▸ **WORK TASK**: For each line below that includes the string "will", show the whole line.

▸ **DATA FOR REVIEW**:
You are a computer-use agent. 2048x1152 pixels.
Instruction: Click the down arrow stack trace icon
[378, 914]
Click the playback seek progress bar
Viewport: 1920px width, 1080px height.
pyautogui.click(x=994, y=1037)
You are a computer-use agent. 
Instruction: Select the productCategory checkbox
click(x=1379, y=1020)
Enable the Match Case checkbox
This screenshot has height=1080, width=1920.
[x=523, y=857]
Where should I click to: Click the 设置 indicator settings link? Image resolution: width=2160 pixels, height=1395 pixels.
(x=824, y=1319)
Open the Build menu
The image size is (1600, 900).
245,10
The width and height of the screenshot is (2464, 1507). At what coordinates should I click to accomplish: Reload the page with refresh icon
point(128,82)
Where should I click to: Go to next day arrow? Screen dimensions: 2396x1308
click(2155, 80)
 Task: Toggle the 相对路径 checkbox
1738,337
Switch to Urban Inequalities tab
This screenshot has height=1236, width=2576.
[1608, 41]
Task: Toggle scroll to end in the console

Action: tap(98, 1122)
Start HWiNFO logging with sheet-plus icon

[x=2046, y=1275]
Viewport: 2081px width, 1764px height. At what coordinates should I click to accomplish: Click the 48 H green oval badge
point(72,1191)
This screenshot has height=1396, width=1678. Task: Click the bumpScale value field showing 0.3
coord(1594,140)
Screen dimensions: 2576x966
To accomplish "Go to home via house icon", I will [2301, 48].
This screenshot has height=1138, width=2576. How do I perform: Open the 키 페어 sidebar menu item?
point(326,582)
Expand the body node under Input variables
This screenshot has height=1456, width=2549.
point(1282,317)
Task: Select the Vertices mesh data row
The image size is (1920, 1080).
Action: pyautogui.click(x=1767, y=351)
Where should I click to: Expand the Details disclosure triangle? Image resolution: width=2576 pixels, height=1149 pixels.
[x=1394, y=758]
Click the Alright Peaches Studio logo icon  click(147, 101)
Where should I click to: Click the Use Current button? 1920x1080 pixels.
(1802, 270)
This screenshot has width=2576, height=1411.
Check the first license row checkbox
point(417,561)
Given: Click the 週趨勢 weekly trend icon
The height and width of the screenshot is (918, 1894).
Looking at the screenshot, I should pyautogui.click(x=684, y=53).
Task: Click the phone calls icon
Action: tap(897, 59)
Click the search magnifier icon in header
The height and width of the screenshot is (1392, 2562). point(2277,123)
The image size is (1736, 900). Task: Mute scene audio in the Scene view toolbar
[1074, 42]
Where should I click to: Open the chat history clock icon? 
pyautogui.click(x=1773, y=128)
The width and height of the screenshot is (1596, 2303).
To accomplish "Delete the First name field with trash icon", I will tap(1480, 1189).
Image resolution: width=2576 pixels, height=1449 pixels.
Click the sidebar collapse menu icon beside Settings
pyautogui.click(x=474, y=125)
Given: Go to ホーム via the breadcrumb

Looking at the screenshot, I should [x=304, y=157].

▸ **RESPONSE TO THE EXERCISE**:
To accomplish "Go to home via house icon", I will [2301, 48].
To accomplish "Delete the First name field with trash icon", I will tap(1480, 1189).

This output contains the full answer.